• Available data
********************

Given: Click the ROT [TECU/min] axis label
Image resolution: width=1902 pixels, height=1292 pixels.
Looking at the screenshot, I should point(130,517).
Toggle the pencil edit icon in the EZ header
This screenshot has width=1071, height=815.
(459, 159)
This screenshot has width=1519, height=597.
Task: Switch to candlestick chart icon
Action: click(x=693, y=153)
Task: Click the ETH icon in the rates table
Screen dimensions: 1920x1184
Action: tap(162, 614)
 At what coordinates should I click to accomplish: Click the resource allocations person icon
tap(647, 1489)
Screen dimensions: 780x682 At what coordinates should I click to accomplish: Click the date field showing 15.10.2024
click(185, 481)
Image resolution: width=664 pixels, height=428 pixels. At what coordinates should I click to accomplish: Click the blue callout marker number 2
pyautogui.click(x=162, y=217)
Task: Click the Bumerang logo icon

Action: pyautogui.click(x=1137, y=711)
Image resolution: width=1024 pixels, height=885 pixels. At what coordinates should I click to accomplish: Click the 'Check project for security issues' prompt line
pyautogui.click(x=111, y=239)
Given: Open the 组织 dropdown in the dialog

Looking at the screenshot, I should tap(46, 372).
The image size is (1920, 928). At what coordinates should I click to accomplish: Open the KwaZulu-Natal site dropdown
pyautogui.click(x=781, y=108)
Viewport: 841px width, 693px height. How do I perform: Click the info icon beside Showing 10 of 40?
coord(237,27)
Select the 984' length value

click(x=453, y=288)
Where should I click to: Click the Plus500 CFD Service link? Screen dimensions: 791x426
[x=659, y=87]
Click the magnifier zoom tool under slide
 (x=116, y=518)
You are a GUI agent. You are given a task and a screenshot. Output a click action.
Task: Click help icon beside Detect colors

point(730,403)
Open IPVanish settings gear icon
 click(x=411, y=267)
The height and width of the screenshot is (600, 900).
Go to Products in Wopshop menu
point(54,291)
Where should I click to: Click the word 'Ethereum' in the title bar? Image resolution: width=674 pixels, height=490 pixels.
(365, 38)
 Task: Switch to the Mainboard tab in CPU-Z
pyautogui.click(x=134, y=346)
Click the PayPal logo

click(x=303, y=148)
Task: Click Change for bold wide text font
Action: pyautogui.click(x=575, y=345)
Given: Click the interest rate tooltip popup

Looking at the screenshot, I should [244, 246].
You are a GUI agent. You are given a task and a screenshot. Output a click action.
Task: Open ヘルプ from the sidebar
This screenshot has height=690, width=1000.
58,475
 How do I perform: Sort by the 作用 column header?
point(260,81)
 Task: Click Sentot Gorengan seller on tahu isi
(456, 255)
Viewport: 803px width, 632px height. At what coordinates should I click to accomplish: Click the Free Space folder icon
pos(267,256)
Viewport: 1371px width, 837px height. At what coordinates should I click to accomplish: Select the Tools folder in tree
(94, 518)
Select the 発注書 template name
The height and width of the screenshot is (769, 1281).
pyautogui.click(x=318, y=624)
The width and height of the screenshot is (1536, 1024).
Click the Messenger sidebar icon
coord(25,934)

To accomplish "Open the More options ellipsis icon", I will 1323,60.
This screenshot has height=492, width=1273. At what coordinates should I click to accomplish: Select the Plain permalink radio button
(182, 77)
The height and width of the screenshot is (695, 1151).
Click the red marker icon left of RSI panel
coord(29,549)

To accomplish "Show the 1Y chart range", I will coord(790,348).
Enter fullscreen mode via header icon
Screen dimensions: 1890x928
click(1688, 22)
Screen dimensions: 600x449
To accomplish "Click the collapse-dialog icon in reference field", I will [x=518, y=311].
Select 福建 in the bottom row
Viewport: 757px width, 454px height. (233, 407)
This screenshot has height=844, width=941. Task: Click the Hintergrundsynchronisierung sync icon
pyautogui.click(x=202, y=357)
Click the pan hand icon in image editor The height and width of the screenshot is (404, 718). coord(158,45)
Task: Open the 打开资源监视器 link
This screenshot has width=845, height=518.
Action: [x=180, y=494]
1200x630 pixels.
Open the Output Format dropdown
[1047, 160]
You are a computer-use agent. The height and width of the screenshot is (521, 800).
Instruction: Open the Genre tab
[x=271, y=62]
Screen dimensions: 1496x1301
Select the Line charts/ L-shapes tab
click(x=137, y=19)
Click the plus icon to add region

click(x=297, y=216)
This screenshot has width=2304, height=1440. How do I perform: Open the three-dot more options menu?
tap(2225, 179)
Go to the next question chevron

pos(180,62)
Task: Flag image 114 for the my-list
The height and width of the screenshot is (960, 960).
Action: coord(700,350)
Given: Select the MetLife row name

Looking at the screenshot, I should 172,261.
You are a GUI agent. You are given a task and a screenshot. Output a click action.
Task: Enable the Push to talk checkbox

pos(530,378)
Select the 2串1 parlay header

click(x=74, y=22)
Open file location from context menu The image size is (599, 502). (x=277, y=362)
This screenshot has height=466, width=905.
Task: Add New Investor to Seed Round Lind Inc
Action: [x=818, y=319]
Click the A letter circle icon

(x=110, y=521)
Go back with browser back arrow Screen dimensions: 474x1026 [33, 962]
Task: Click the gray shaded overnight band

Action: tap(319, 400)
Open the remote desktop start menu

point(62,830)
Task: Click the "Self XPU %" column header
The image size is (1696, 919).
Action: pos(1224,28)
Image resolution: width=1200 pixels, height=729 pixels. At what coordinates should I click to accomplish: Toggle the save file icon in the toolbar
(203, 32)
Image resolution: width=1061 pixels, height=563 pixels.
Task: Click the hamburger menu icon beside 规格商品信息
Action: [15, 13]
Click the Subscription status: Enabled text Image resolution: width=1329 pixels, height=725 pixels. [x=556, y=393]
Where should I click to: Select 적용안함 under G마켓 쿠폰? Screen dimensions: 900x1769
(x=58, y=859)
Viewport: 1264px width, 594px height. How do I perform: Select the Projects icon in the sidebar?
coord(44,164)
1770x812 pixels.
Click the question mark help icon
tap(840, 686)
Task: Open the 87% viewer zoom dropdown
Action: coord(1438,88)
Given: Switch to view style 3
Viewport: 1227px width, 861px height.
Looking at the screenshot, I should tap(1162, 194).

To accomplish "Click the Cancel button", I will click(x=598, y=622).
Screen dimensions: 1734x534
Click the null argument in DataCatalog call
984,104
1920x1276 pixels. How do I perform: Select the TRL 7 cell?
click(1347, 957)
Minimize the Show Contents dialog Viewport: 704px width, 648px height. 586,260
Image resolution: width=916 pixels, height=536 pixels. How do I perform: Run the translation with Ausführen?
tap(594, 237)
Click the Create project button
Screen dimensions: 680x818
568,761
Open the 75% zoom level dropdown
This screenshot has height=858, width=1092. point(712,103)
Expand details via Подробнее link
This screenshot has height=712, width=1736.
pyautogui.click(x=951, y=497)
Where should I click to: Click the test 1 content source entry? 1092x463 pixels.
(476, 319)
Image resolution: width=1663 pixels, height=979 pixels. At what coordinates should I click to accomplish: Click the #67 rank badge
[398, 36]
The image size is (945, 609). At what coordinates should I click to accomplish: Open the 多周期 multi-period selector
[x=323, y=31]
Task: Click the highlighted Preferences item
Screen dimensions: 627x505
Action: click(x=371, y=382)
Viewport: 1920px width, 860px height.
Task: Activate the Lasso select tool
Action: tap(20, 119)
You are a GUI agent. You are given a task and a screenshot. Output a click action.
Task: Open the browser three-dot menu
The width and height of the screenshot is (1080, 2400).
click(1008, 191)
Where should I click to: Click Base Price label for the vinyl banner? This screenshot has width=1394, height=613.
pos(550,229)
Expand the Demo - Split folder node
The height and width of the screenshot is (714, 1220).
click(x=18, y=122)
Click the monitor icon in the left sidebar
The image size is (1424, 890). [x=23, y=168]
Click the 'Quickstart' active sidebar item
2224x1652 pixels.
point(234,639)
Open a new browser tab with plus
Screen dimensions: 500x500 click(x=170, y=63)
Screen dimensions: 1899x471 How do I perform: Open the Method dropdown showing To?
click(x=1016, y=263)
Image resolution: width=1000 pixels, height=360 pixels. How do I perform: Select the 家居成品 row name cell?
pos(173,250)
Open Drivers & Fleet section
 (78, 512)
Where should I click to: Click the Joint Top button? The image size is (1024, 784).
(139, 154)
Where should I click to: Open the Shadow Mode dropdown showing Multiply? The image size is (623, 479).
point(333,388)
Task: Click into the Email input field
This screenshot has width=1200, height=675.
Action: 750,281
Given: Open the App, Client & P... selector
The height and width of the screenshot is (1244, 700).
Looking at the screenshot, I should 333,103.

********************

• Required action
Repeat nothing before the line containing "Screen dimensions: 1899x471"; repeat that line and every later line of the listing exactly.

• Solution to this exercise
Screen dimensions: 1899x471 How do I perform: Open the Method dropdown showing To?
click(x=1016, y=263)
Image resolution: width=1000 pixels, height=360 pixels. How do I perform: Select the 家居成品 row name cell?
pos(173,250)
Open Drivers & Fleet section
 (78, 512)
Where should I click to: Click the Joint Top button? The image size is (1024, 784).
(139, 154)
Where should I click to: Open the Shadow Mode dropdown showing Multiply? The image size is (623, 479).
point(333,388)
Task: Click into the Email input field
This screenshot has width=1200, height=675.
Action: 750,281
Given: Open the App, Client & P... selector
The height and width of the screenshot is (1244, 700).
Looking at the screenshot, I should 333,103.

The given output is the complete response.